I discussed this in person with Chair Giambrone’s political operative. He asked whether retaining the current (i.e., correct and intentional) appearance of Pape station even after it is renovated might not be “kitsch.” (That was the exact word.) In at least one person’s eyes, maintaining heritage is déclassé and tacky in some way. Old things, it seems, are vulgar.
Let’s compare and contrast, shall we?
Here is a current rendering of a “modernized” Pape station. We really are intended to take seriously the word PAPE plastered at a 45° angle in the wrong colour and in the wrong kind of fake Helvetica.
The unwanted and egregiously expensive “renovation” of Museum station – little more than a tax dodge for the benefactors of a foundation nobody had ever heard of – is “well underway.” When it will be completed is anyone’s guess.
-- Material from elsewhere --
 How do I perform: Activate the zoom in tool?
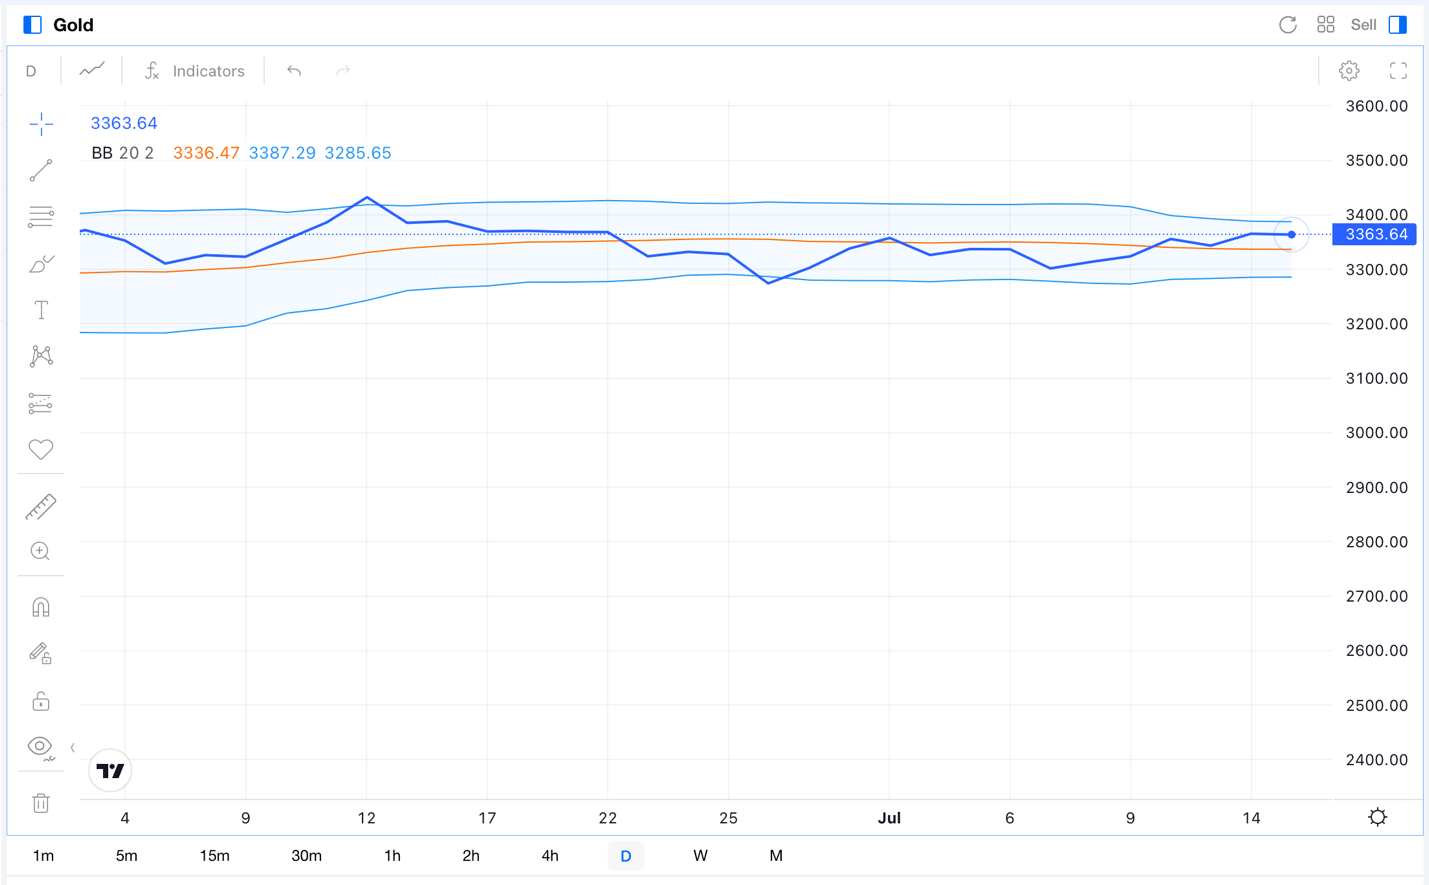click(x=41, y=552)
But it includes rhinestone-quality gems like structural columns tarted up as Egyptian caryatids.
As if to shout out to the world that the TTC and its expensive starchitect really do take TTC signage seriously, at intervals on the walls the word MUSEUM is typeset in letters about a metre and a half high. No other type is that big anywhere in the system, nor is the TTC typeface forced to act like a monospaced font anywhere else. But that’s not the most interesting feature. What glitters like cubic zirconium is the fact the letters are filled with cute little hieroglyphs. They’re ancient Egypt’s BeDazzler!
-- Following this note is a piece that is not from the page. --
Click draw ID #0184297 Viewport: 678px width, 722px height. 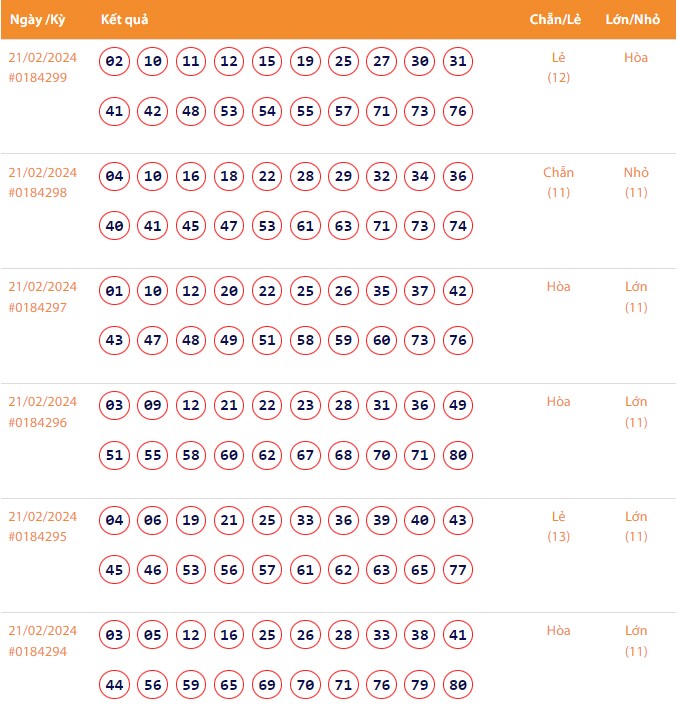pyautogui.click(x=38, y=307)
(Does anyone know what those hieroglyphs actually say? Or were they just downloaded and stepped-and-repeated into place in CorelDraw?)
Really, Steve Martin couldn’t write a song that does justice to this tiara-bedecked homage to Egypt. (Oh, wait.)
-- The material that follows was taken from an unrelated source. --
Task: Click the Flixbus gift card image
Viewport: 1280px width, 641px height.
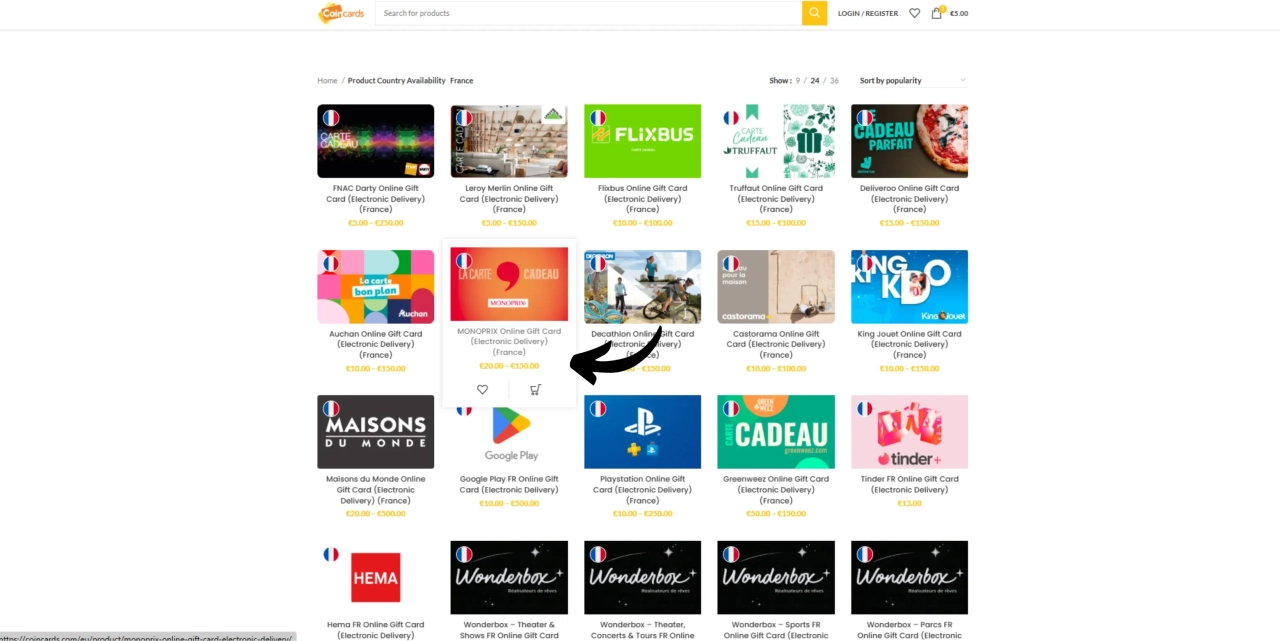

$2.1 million later, Museum station still isn’t finished. It will not have an elevator or the second exit required by the fire code. The Museum renovation is a project championed by Toronto elites (a tax-dodge foundation, city councillors, the grande dame of the ROM, newspaper columnists), most of whom never use the subway and certainly haven’t paid their way into Museum station in living memory. They think other people’s money should be spent dressing up a subway station in drag even though they never actually use it.
Yet all the while, there is an insinuation that preserving the appearance of a station that elites don’t give a damn about – Pape – is “kitsch.” What’s really kitsch here?